Hippo信号通路是近期肿瘤学及肿瘤免疫学的研究热点之一，其下游调控因子YAP转录活性的增强与肝癌的发生及免疫抑制息息相关。我们前期工作证明经典抗炎因子前列腺素E2（PGE2）IV型受体EP4可通过下游结合G蛋白Giα3抑制腺苷酸环化酶活性，下调PKA/LATs/YAP级联磷酸化途径增加YAP/TAZ的核转位，促进下游肿瘤相关基因的表达，导致肝癌发生。同时，Giα3介导的肿瘤细胞PGE2分泌，通过类似通路促进调节性T细胞（Treg）分化，诱导免疫抑制。因此，本课题将基于大量人肝癌组织，系统结合组织特异性相关基因敲除动物的肝癌模型，研究PGE2 /EP4/ Giα3通路在肝癌发生及免疫抑制中的具体作用，结合体外细胞模型阐明调控机制，并将相关机制应用于实验性肝癌治疗动物模型。为建立基于PGE2 /EP4/ Giα3通路的肝癌及肿瘤免疫治疗新方案奠定理论基础。

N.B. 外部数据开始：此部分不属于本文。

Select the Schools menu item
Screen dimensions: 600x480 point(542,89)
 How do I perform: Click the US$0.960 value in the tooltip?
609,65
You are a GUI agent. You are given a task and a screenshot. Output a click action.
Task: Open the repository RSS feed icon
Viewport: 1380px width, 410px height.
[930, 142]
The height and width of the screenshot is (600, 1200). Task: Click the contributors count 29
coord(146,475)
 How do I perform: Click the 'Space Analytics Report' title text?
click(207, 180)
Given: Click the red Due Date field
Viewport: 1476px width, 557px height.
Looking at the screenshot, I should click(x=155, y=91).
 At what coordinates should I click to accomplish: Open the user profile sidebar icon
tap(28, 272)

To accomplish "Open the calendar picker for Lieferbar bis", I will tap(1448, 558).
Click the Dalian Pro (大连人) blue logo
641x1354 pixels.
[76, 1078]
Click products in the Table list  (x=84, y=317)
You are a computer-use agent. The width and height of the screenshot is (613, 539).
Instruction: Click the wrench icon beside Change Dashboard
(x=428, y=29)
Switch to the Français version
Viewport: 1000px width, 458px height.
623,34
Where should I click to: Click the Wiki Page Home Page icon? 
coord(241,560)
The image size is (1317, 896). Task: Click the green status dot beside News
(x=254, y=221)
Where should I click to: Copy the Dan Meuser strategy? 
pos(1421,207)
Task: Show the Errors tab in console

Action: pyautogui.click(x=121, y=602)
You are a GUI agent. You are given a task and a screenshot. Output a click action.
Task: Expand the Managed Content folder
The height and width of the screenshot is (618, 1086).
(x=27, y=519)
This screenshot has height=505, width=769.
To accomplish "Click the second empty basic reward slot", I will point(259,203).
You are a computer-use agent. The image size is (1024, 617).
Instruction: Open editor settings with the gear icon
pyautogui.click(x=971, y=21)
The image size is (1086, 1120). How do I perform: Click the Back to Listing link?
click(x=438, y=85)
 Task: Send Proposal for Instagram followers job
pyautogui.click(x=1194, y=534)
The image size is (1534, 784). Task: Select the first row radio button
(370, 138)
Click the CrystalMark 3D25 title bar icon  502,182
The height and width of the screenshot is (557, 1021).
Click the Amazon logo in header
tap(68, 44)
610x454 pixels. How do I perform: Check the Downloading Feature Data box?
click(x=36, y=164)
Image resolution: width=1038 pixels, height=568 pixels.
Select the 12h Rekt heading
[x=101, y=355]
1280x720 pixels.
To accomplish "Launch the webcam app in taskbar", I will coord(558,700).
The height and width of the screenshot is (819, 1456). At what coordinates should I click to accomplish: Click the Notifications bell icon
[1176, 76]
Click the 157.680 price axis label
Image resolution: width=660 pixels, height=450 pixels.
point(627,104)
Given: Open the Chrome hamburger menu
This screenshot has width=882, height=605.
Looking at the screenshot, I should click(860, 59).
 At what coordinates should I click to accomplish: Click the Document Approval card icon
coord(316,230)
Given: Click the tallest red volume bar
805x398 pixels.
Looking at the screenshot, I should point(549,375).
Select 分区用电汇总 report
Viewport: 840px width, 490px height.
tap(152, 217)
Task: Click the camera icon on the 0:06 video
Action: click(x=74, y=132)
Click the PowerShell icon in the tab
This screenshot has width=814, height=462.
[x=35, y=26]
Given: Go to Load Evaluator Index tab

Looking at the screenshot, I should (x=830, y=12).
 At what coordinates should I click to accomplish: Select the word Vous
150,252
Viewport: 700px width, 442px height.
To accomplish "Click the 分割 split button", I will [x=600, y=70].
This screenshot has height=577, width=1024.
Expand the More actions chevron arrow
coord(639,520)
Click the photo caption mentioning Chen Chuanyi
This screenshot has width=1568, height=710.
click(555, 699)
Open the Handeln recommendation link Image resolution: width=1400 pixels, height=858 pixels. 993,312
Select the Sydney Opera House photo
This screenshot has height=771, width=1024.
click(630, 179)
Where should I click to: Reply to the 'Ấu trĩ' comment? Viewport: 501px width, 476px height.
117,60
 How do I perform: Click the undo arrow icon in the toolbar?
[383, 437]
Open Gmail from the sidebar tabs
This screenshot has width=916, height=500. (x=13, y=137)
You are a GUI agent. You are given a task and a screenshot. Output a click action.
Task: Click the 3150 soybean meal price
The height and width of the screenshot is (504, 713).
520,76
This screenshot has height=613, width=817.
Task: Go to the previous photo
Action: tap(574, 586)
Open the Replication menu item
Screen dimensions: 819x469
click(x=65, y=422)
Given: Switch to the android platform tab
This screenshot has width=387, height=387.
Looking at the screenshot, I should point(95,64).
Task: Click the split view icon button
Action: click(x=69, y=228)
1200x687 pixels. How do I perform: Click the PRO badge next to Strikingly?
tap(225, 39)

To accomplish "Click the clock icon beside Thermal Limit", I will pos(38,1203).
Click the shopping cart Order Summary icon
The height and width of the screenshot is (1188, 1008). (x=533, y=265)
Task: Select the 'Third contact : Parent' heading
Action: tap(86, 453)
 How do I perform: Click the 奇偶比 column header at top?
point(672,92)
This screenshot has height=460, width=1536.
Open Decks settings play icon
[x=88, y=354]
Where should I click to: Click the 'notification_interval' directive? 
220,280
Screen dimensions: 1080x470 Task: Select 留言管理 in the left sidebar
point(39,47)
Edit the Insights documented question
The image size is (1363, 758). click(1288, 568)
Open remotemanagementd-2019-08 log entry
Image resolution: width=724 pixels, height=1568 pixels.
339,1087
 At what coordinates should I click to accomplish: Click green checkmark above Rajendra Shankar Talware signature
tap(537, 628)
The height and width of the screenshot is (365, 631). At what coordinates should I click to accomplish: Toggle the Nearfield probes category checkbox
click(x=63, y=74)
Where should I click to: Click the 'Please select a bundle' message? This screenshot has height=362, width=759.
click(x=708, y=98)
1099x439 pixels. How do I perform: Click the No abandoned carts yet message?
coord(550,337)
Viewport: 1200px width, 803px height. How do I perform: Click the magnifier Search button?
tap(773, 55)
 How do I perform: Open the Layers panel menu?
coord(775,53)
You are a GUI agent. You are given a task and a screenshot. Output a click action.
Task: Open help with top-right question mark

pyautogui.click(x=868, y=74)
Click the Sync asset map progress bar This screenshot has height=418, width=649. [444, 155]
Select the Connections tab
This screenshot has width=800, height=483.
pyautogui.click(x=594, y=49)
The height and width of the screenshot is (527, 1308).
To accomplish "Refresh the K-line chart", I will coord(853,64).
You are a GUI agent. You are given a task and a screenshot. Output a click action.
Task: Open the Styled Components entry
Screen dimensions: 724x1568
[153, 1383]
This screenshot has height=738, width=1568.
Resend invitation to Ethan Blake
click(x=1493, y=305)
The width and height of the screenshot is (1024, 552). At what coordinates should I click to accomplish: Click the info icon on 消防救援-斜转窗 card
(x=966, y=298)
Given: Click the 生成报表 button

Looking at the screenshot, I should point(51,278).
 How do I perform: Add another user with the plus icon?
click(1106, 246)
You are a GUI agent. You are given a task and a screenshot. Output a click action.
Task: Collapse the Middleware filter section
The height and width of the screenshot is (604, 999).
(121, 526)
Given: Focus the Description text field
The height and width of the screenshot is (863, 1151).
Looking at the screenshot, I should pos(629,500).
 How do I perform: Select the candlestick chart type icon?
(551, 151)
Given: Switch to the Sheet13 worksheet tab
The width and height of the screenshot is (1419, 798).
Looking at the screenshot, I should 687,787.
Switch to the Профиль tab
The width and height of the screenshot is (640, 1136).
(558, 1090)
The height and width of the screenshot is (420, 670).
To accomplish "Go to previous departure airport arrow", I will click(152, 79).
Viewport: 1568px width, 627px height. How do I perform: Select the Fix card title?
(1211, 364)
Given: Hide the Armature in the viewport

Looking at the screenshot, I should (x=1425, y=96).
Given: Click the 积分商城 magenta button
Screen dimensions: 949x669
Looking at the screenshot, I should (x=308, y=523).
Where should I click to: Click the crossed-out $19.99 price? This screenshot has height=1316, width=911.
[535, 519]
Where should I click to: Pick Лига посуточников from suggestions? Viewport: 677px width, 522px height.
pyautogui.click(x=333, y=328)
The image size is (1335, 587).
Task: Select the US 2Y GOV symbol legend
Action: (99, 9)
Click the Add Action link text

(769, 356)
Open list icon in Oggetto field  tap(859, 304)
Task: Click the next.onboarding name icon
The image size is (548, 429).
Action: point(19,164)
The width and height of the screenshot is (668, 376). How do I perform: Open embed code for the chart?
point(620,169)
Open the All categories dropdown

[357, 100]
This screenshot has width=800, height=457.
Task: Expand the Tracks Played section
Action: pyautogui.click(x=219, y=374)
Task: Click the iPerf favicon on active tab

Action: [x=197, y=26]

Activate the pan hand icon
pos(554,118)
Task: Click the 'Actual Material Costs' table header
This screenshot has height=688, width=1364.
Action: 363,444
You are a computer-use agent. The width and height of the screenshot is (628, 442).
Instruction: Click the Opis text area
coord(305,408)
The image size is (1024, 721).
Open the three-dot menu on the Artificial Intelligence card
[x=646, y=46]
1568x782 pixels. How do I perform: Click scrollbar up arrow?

Hippo signaling pathway is one of the hot issues in both oncology and tumor immunology, the activation of its downstream YAP is seriously related to both hepatocarcinogenesis and immunosuppression. Our preliminary data indicated that Giα3 can promote hepatocarcinogenesis by downregulating PKA/LATs/YAP phosphorylation cascade and increasing YAP/TAZ nuclear trans-localization in a Prostaglandin E2/ EP4 dependent manner. Meanwhile, Giα3 related PGE2 secretion can also promote immunosuppression by increasing Treg cell differentiation via similar signaling pathway. Therefore, we proposed to explore the roles of PGE2/EP4/Giα3 in hepatocarcinogenesis and immunosuppression by systematic study on amount of human samples and spontaneous mice HCC model using tissue-specific gene Knockout mice. Moreover, the detailed regulatory mechanism will be applied to therapeutic mice HCC model. Our study will lay theoretical foundation for developing PGE2 /EP4/ Giα3 based therapeutic strategies for liver cancer.